Start of Input material
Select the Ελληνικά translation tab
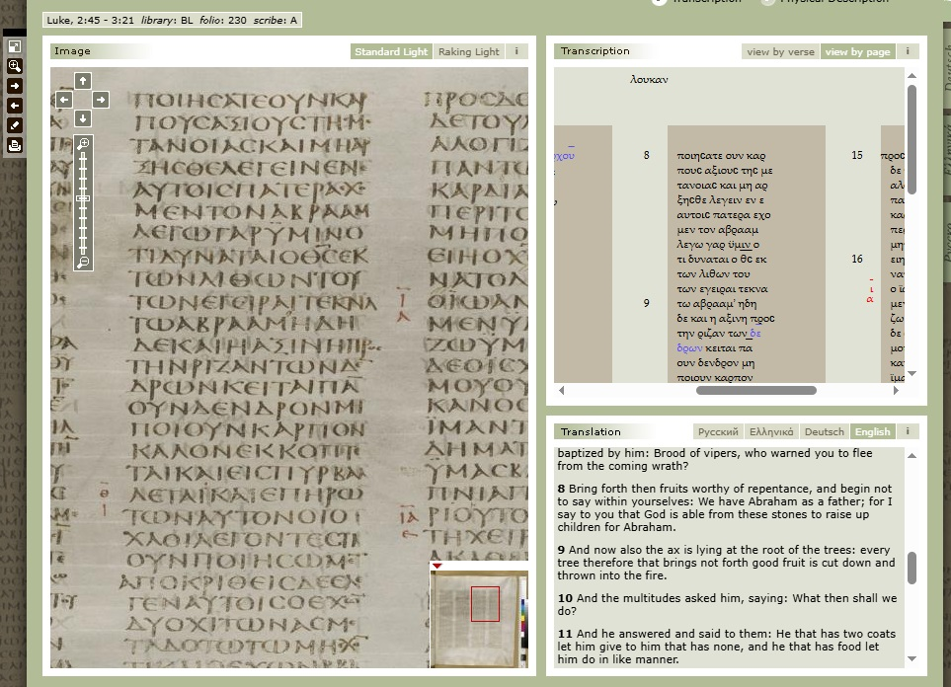Screen dimensions: 951x687 pyautogui.click(x=770, y=431)
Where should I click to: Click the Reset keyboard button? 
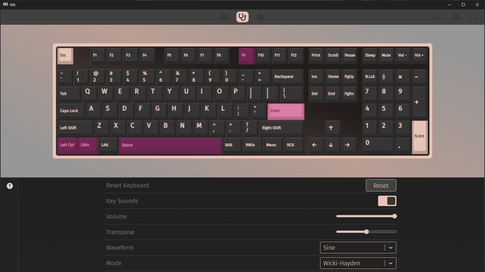pyautogui.click(x=381, y=185)
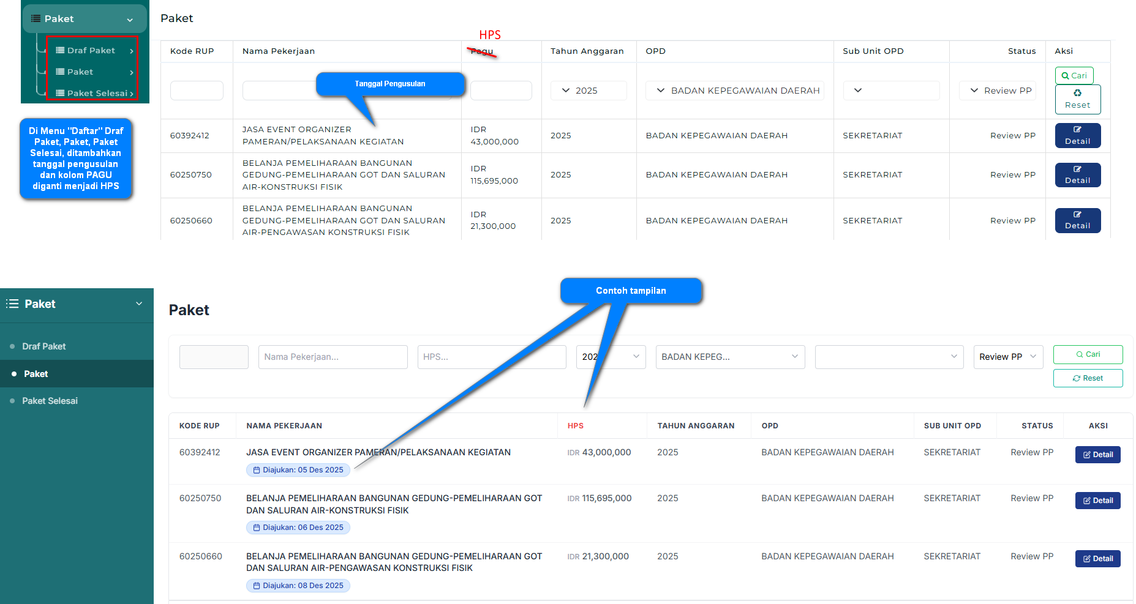The width and height of the screenshot is (1136, 604).
Task: Click the lower Reset button
Action: (x=1088, y=378)
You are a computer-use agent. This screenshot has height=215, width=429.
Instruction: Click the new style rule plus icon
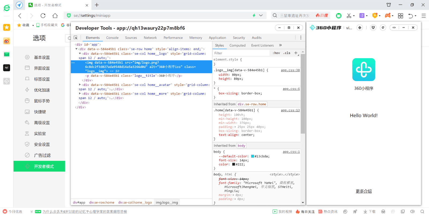point(296,53)
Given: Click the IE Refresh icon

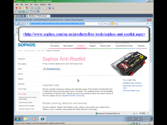Looking at the screenshot, I should (x=105, y=24).
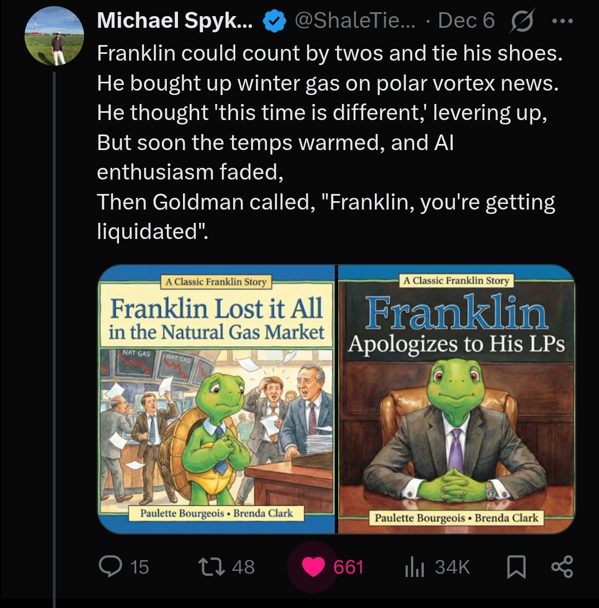Repost the tweet using the retweet arrows icon
The height and width of the screenshot is (608, 599).
point(212,566)
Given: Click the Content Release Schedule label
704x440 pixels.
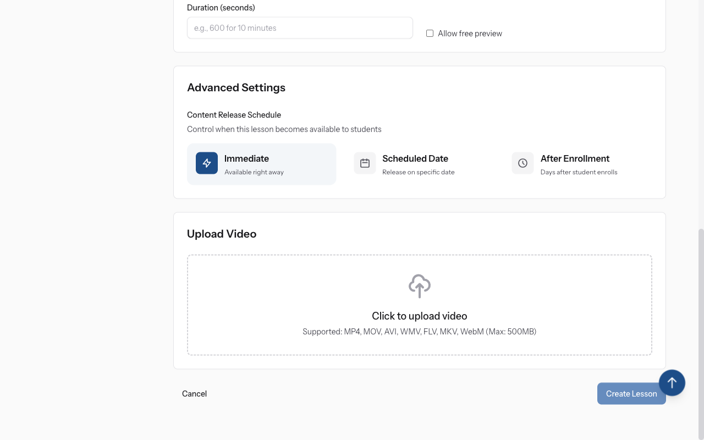Looking at the screenshot, I should [x=234, y=114].
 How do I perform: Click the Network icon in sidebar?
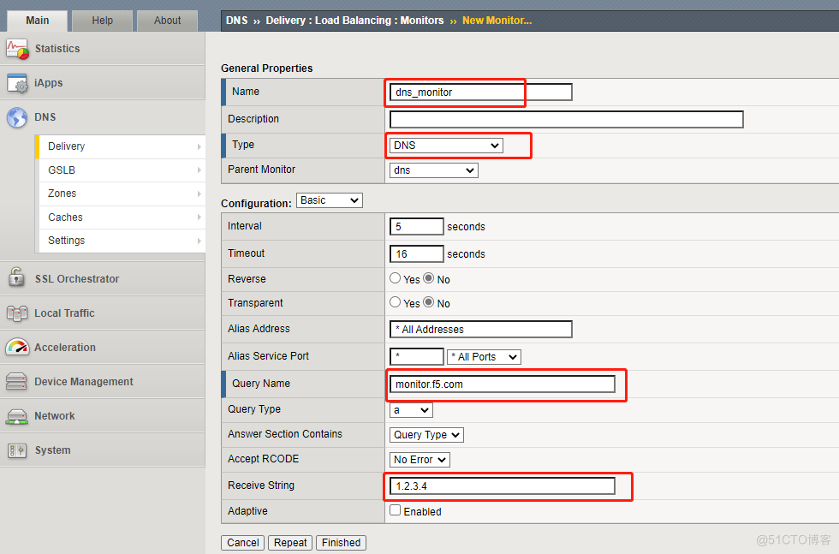(x=17, y=416)
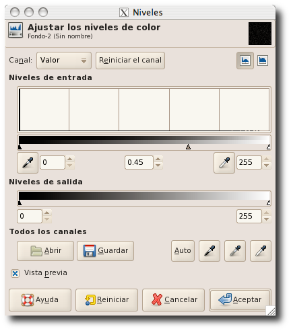Pick black point eyedropper in input levels

click(x=28, y=163)
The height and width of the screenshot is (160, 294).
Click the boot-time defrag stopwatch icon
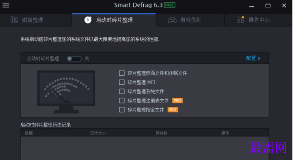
End of Input material
| What the task asks |
Reproduce every line of the records above without changing anything, and leave out all the pictures.

| Completed task |
Select the Ελληνικά translation tab
Screen dimensions: 951x687 pyautogui.click(x=770, y=431)
Where should I click to: Click the Reset keyboard button? 
pyautogui.click(x=381, y=185)
The width and height of the screenshot is (1136, 604).
Task: Click the lower Reset button
Action: (x=1088, y=378)
You are a computer-use agent. This screenshot has height=215, width=429.
Instruction: Click the new style rule plus icon
point(296,53)
Given: Click the IE Refresh icon

Looking at the screenshot, I should (x=105, y=24).
Repost the tweet using the retweet arrows icon
The height and width of the screenshot is (608, 599).
point(212,566)
Given: Click the Content Release Schedule label
704x440 pixels.
Looking at the screenshot, I should [x=234, y=114].
 How do I perform: Click the Network icon in sidebar?
(x=17, y=416)
Pick black point eyedropper in input levels

click(x=28, y=163)
The height and width of the screenshot is (160, 294).
Click the boot-time defrag stopwatch icon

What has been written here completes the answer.